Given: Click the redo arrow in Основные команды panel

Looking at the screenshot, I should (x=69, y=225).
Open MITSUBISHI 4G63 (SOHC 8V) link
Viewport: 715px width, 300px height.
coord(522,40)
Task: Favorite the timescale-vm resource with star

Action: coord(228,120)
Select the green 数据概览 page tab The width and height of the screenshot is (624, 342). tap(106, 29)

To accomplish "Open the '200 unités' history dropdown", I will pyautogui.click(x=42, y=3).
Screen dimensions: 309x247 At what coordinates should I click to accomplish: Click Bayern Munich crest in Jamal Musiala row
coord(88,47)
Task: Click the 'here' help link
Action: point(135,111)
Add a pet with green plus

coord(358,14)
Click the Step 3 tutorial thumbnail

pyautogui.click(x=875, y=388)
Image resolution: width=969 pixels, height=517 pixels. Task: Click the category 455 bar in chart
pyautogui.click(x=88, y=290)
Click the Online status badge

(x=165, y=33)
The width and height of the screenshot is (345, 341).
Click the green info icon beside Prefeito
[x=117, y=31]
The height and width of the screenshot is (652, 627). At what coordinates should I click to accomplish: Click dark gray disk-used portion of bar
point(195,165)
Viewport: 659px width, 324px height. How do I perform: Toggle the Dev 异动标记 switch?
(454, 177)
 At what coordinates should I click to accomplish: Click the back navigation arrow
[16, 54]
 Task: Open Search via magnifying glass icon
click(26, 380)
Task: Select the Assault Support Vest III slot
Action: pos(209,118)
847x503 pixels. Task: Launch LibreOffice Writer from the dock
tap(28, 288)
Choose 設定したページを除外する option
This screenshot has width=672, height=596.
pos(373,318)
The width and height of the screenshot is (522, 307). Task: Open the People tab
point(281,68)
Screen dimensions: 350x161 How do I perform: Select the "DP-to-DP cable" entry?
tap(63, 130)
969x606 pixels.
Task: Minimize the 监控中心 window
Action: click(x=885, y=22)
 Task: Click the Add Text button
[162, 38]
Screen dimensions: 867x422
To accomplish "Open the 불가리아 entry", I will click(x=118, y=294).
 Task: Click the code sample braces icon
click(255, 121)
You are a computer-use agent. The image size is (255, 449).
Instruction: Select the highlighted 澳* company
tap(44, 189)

Exercise aim:
All the data above should be restated in full, exactly.

Output:
Given: Click the redo arrow in Основные команды panel

Looking at the screenshot, I should (x=69, y=225).
Open MITSUBISHI 4G63 (SOHC 8V) link
Viewport: 715px width, 300px height.
coord(522,40)
Task: Favorite the timescale-vm resource with star

Action: coord(228,120)
Select the green 数据概览 page tab The width and height of the screenshot is (624, 342). tap(106, 29)

To accomplish "Open the '200 unités' history dropdown", I will pyautogui.click(x=42, y=3).
Screen dimensions: 309x247 At what coordinates should I click to accomplish: Click Bayern Munich crest in Jamal Musiala row
coord(88,47)
Task: Click the 'here' help link
Action: point(135,111)
Add a pet with green plus

coord(358,14)
Click the Step 3 tutorial thumbnail

pyautogui.click(x=875, y=388)
Image resolution: width=969 pixels, height=517 pixels. Task: Click the category 455 bar in chart
pyautogui.click(x=88, y=290)
Click the Online status badge

(x=165, y=33)
The width and height of the screenshot is (345, 341).
Click the green info icon beside Prefeito
[x=117, y=31]
The height and width of the screenshot is (652, 627). At what coordinates should I click to accomplish: Click dark gray disk-used portion of bar
point(195,165)
Viewport: 659px width, 324px height. How do I perform: Toggle the Dev 异动标记 switch?
(454, 177)
 At what coordinates should I click to accomplish: Click the back navigation arrow
[16, 54]
 Task: Open Search via magnifying glass icon
click(26, 380)
Task: Select the Assault Support Vest III slot
Action: pos(209,118)
847x503 pixels. Task: Launch LibreOffice Writer from the dock
tap(28, 288)
Choose 設定したページを除外する option
This screenshot has width=672, height=596.
pos(373,318)
The width and height of the screenshot is (522, 307). Task: Open the People tab
point(281,68)
Screen dimensions: 350x161 How do I perform: Select the "DP-to-DP cable" entry?
tap(63, 130)
969x606 pixels.
Task: Minimize the 监控中心 window
Action: click(x=885, y=22)
 Task: Click the Add Text button
[162, 38]
Screen dimensions: 867x422
To accomplish "Open the 불가리아 entry", I will click(x=118, y=294).
 Task: Click the code sample braces icon
click(255, 121)
You are a computer-use agent. The image size is (255, 449).
Instruction: Select the highlighted 澳* company
tap(44, 189)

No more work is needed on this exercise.